# Zengxiang Zhao

#### Joint probability (of co-occurrence) is most important in science
#### and engineering in general, and in machine learning in particular.
#### Refer to what was said about the GLCM (grey level co-occurrence matrix)
#### of an image for example.
#### The purpose of this assignment is to implement the computation
#### of many information-theoretic measures associated with such joint probability,
#### using TensorFlow functions.
####   ...
#### Refer to modules 4 and 5 again, if necessary. 

# ....

##### Recall that  log base 2 of x  =  (log base 2 of e) * (log base e of x)

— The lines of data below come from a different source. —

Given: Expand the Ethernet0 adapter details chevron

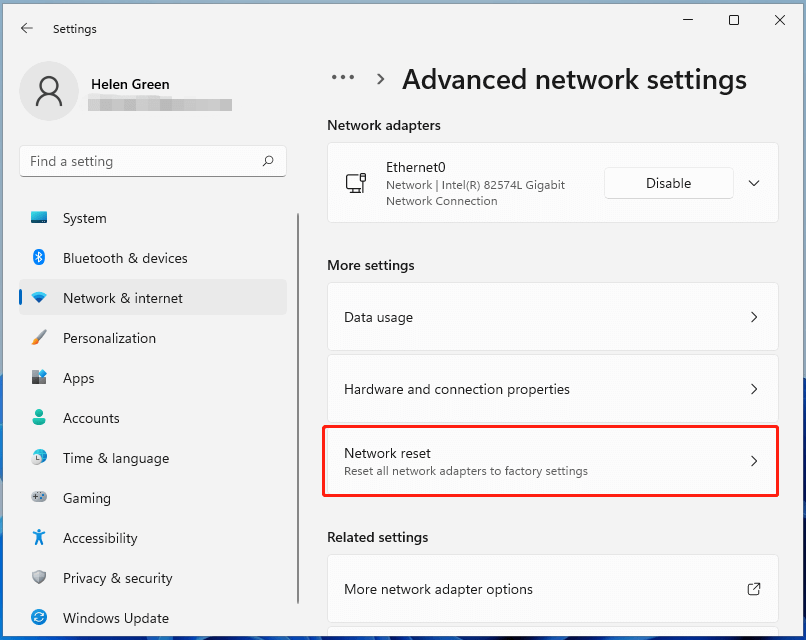Looking at the screenshot, I should 754,183.
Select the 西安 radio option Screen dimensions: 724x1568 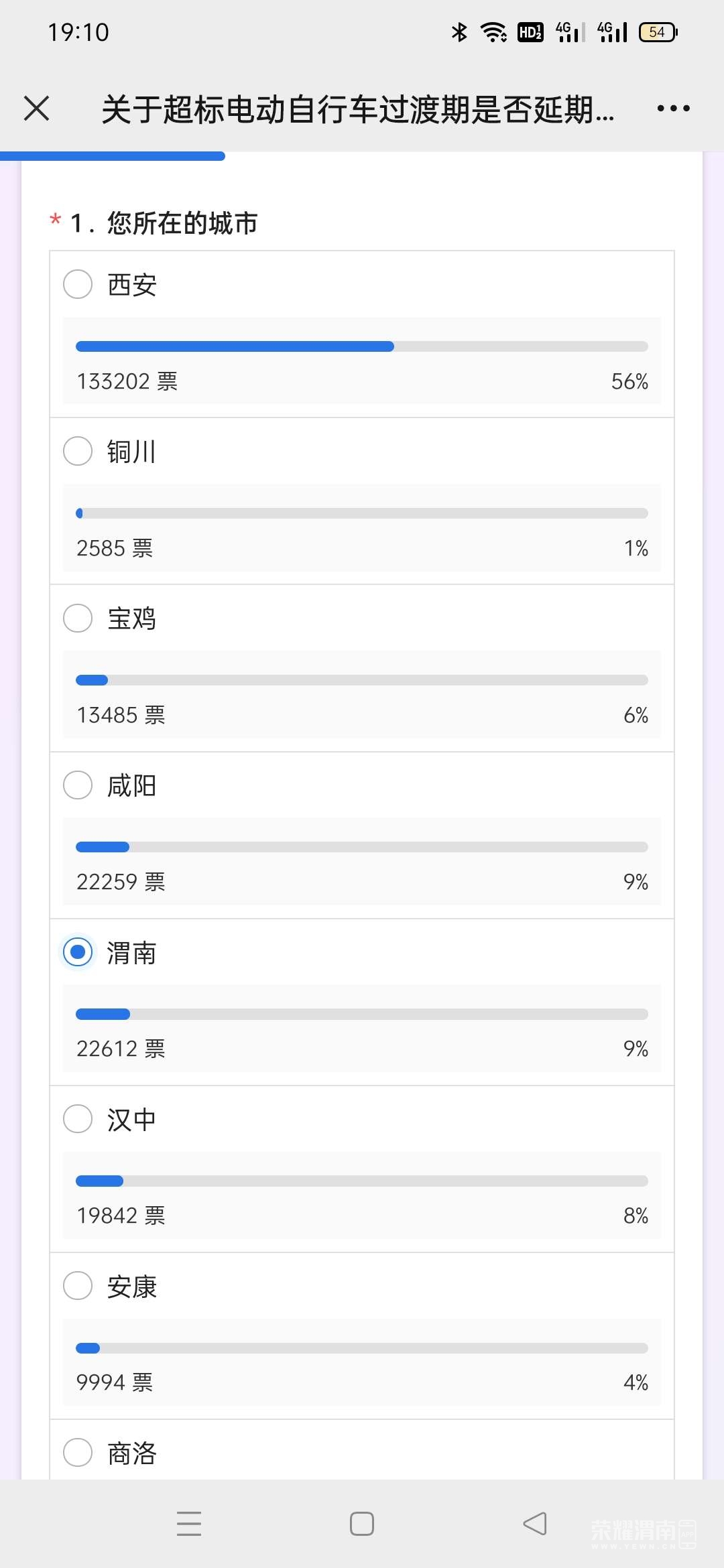pyautogui.click(x=78, y=284)
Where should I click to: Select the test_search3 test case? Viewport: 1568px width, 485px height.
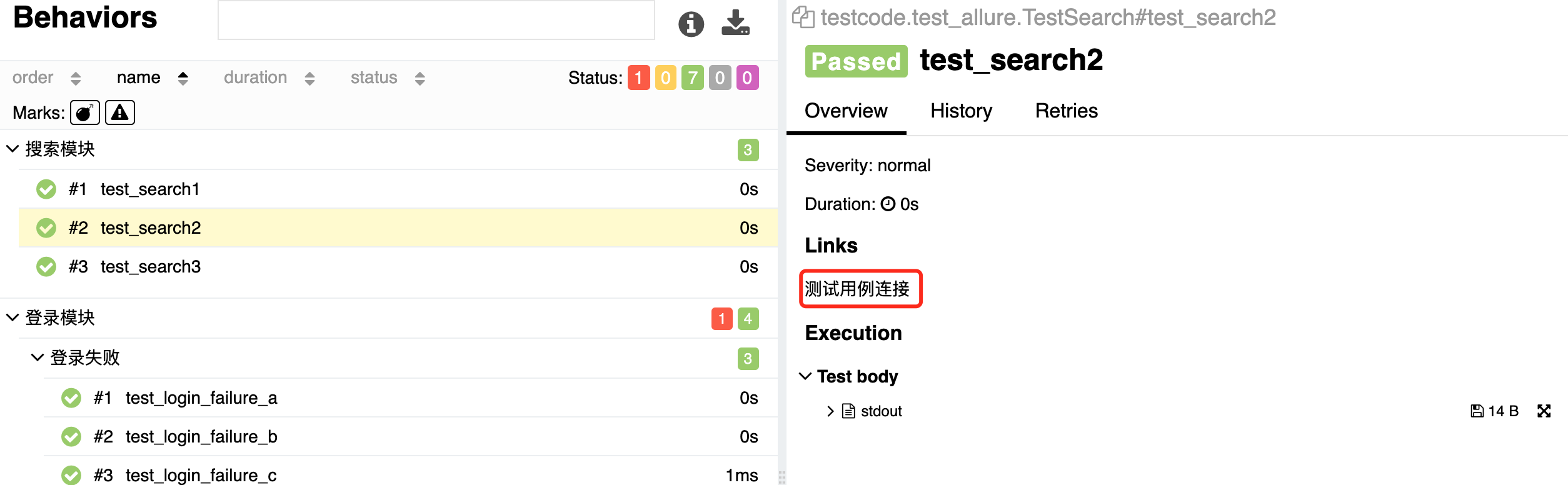151,266
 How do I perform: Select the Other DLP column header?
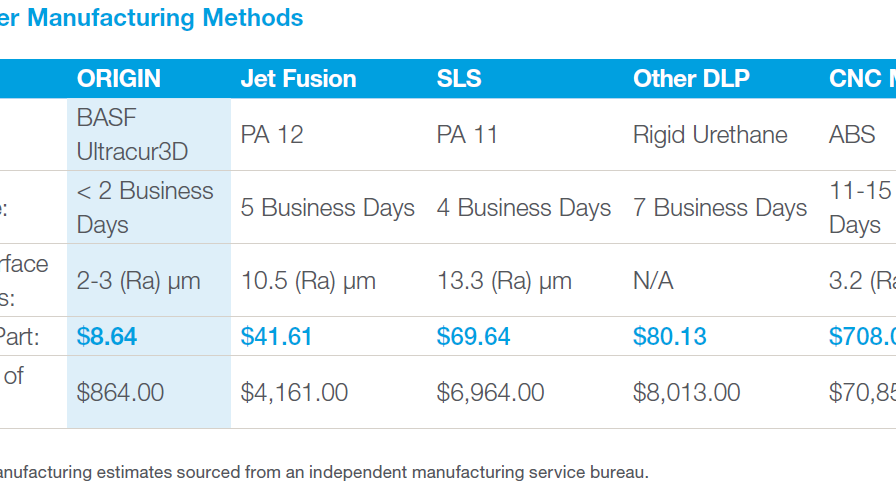click(x=691, y=79)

##### So,    log base 2 of x =  1.44269 * log base e of x

###  .....................

# ............

#### 1. The usual import(s)

In [1]:
import tensorflow as tf

#### 2. The usual Session object

In [2]:
sess = tf.Session()

#### 3. Define a TensorFlow placeholder to hold the joint probability J.
#####    Sizes are not fixed in advance, so that the below functions
#####    may be used on any such joint probability.

In [3]:
J = tf.placeholder(tf.float32, shape=[None] )

####  The actual 3 joint probability tables must be the following:

In [4]:
p1q1 = [[0.125, 0.125], [0.5, 0.25]]
p2q2 = [[0.08,0.01,0.10], [0.10,0.20,0.01], [0.06,0.08,0.20],[0.03,0.08,0.05]]
p3q3 = [[0.,1.], [0.,0.]]

#### 4. Define the joint entropy function for any joint probability table J,
####     using appropriate TensorFlow functions.
####     This entropy must be base 2.
####     It should never produce NaN  ot Inf.

In [5]:
def joint_entropy(J):
    sh = tf.shape(J)
    Q = tf.fill(sh, 1e-10)
    return - tf.reduce_sum(tf.multiply(J, tf.log(J+Q)*1.44269))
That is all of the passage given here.